Security implications of PEP 383
I’ve been looking into improving GHC’s support for non-ASCII text, and my investigations have lead to me to PEP 383.
One motivation behind this PEP is as follows: on Unix, the names of files, command line arguments, and environment variables should probably be treated as sequences of bytes. However, for good reasons it is quite natural for programs to act on them as if they were strings. This means that we have to choose some text encoding to use to interpret those byte sequences.
Unfortunately, whatever encoding you choose to use, it is quite likely that some byte sequences you encounter in practice will not in fact decode nicely using that encoding. An example would be a Big5 filename supplied as a command line argument to a program run in the UTF-8 locale.
In this case, what should happen? One sensible thing to do would be to fail, but this might be surprising. Python 3, with PEP 383, chooses to encode the non-decodable bytes as part of the string using surrogates.
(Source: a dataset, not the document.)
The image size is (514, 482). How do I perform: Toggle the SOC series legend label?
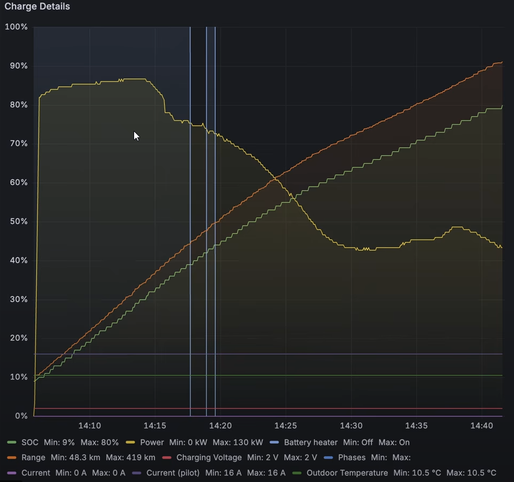30,442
So if we try to parse a Big5 filename as a string we get a string full of surrogates representing the raw bytes we had to begin with.
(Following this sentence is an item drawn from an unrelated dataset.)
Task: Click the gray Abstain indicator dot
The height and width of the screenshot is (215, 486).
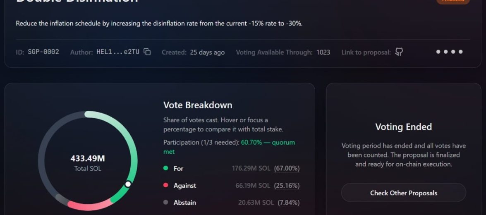Action: coord(166,202)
This is a good thing to do because if that string is then immediately fed back into a function that just decodes the filename for use on the file system, the original byte sequence can be exactly reconstituted by decoding the surrogates back into bytes and using the locale encoding for the rest. If the user attempts to do something else with a string containing surrogates (such as e.g. display it to the terminal), then an exception will be raised.
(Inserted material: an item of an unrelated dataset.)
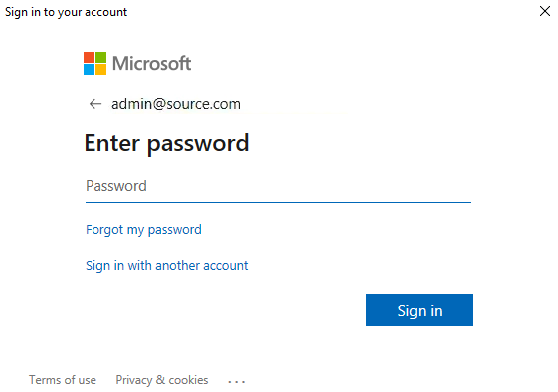Choose Sign in with another account
The width and height of the screenshot is (558, 392).
(166, 266)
This is a reasonably neat solution to a hard problem. However, it has weird implications. For example, consider this script that uses a black list to control access to some files:
Let’s say that the blacklist contains a single entry, for the file 你好 (encoded in Big5, naturally).
Seems simple enough, right? Although I store file names as Big5, I compare Python’s Unicode strings. And indeed this program works perfectly when run from a terminal in the Big5 locale, with Big5 file names.
However, consider what happens when the terminal is set to UTF-8 and we invoke the script with the command line argument 你好 (encoded in Big5 of course, because the file name on disk is still Big5 even though we changed the terminal locale). In this case, Python 3 will attempt to decode the file name as UTF-8. Naturally, it will fail, so the Big5 filename will be represented in memory with surrogates.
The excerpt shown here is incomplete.